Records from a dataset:
+++
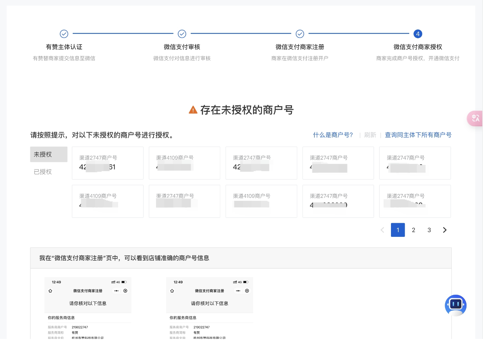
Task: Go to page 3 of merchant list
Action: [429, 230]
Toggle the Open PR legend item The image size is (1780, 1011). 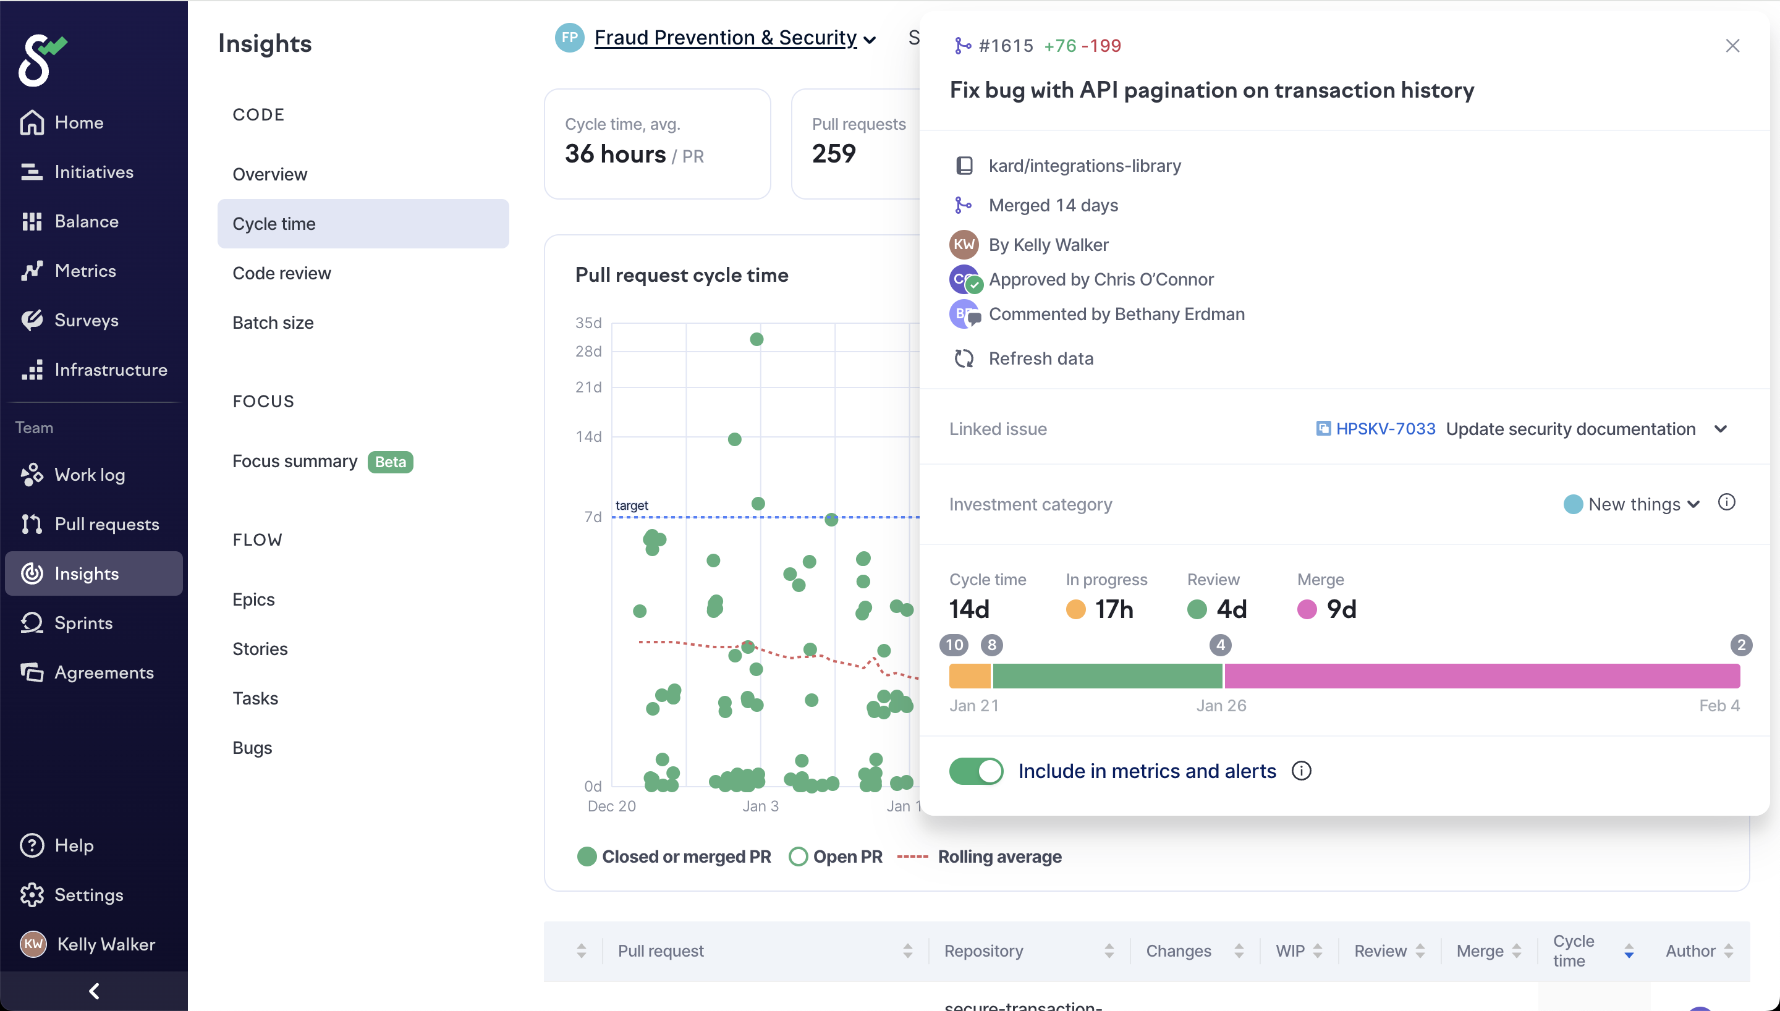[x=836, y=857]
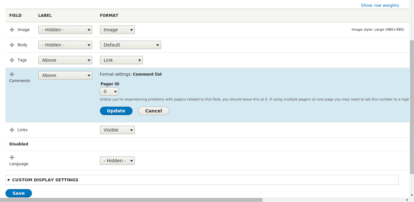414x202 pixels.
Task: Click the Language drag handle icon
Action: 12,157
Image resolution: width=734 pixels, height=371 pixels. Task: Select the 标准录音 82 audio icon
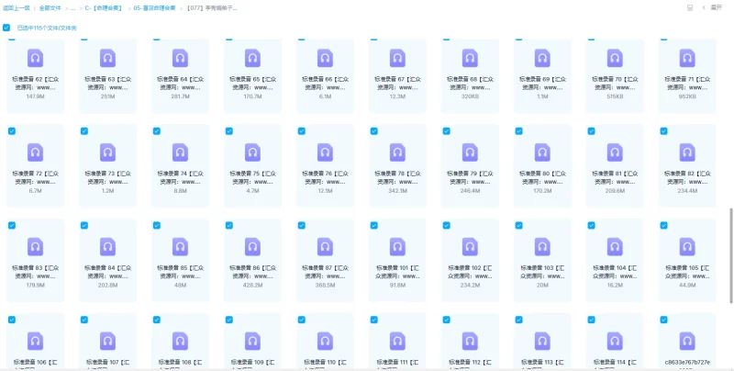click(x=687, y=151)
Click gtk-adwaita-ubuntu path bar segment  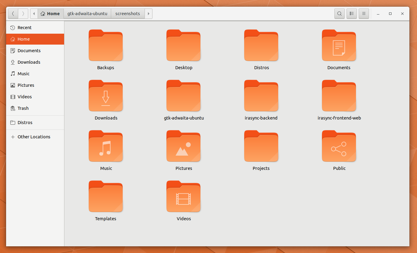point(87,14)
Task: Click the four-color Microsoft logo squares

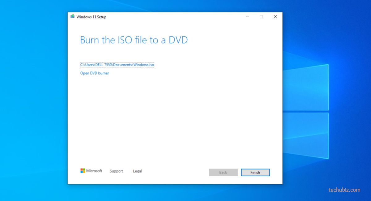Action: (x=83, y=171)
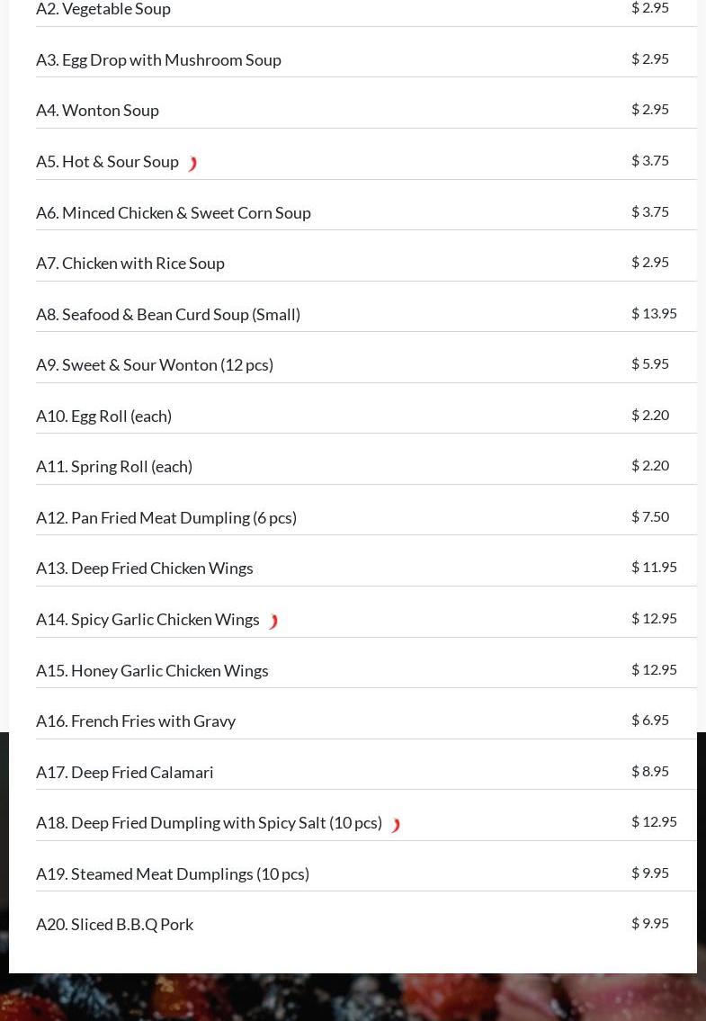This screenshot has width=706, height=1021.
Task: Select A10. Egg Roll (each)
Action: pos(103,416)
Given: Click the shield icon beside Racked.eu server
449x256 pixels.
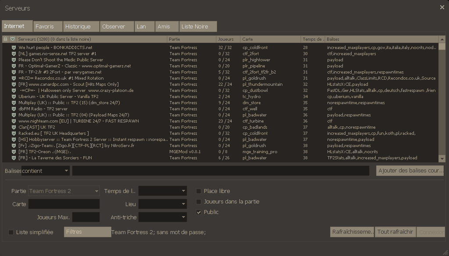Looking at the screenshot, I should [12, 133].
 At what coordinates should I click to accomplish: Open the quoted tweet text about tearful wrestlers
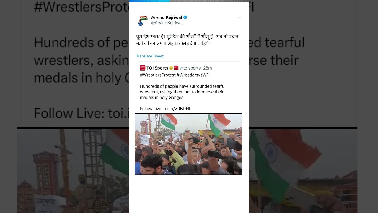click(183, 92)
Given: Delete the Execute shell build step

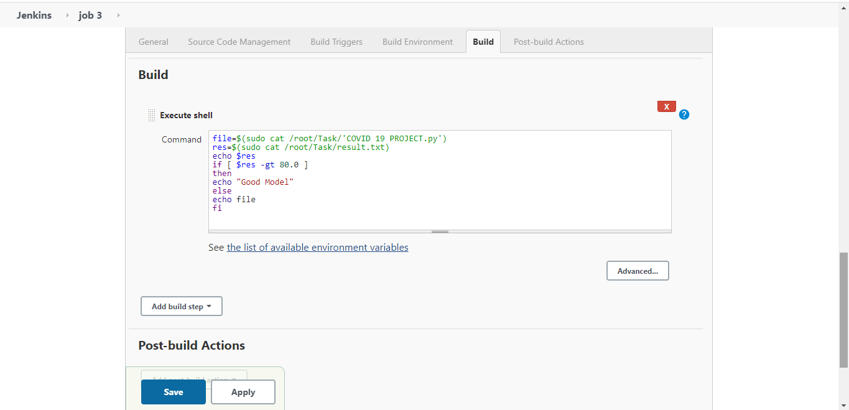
+++
# Exercise objective
Could you return all lines from the data above that contain the string "Given"?

# Reply to the exercise
Given: Click the shield icon beside Racked.eu server
Given: Delete the Execute shell build step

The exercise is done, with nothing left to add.